The King’s Arms was owned by Thomas Cribb, champion heavyweight of England. All sorts of conditions of men, from titled gentlemen to coal-heavers, frequented it, but it was not every visitor’s fortune to be admitted into the famous parlour. Mr. Farnaby for one did not rank amongst the privileged. Since gin and not boxing-talk was what he came for, this did not trouble him, and he was quite content to ensconce himself in a cosy corner of the tap-room and watch the prize-fighters and the Corinthians drift past him to the inner sanctum. The tavern was always crowded; every young buck came to it, every prize-fighter of note, and it was not unusual for some ambitious person to walk in and pick a quarrel with the genial host for the privilege of being able to boast afterwards that he had exchanged blows with the Champion. This practice had of late become less popular, as Cribb had formed a disappointing habit of hailing his would-be assailants straight before a magistrate, on the score that if he obliged every man who wanted to be knocked down by him he would have no peace at all.
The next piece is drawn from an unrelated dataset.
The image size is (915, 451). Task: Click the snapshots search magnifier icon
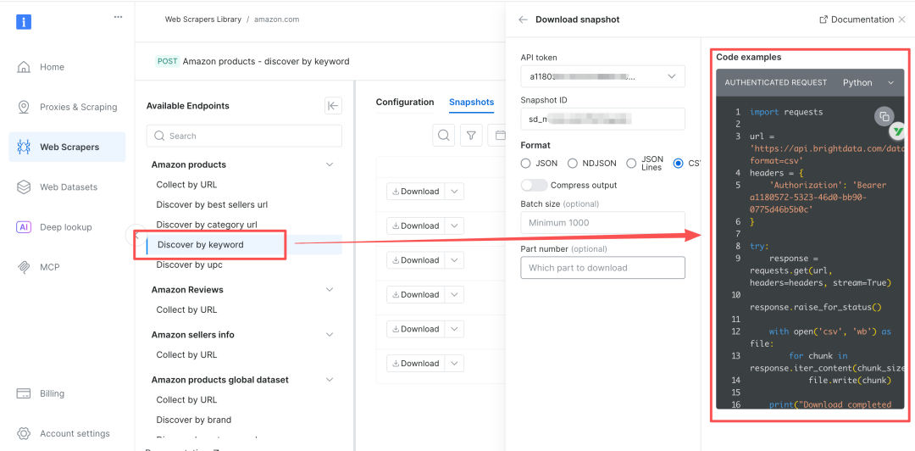(x=443, y=136)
Mr. Farnaby found a nook in the tap-room on this particular evening, and settled down to his glass of daffy, keeping a lookout for any acquaintance who might come in.
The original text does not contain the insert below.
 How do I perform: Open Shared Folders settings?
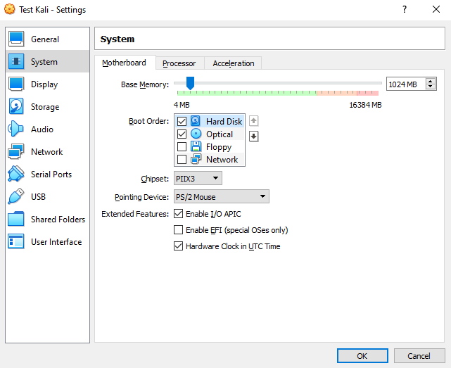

Plenty of people did come in, but although he might nod to some of them, or exchange a brief greeting, his particular friends were not amongst them. Tom Belcher, the great Jem’s brother, strolled in arm in arm with old Bill Gibbons; Warr stood chatting awhile with Cribb before he went through into the parlour; Gentleman Jackson arrived with a party of Corinthians whom he was amusing with one of his stories. Mr. Farnaby watched them all without envy, and called for another glass of daffy.
The tap-room was full almost to overflowing when the door was pushed open and the Earl of Worth walked in. He stood on the threshold for a moment, looking round through the smoke of a score of pipes, and Tom Cribb, who had just come out of the parlour, saw him, and crossed the room to his side. “Good evening, my lord,” he said. “Glad to see your lordship. You’ll find a snug little gathering in the parlour to-night. Lord Yarmouth’s there, Colonel Aston, Sir Henry Smyth, Mr. Jackson, and I don’t know who besides. Will you go through, my lord?”
“Presently,” said the Earl. “I see someone here I want a word with first.”
“Here, my lord?” said Cribb, looking round at the company with a wrinkled brow.
“Yes, here,” said the Earl, and went past him with a swing of his caped driving-coat straight up to the table at which Mr. Farnaby was sitting.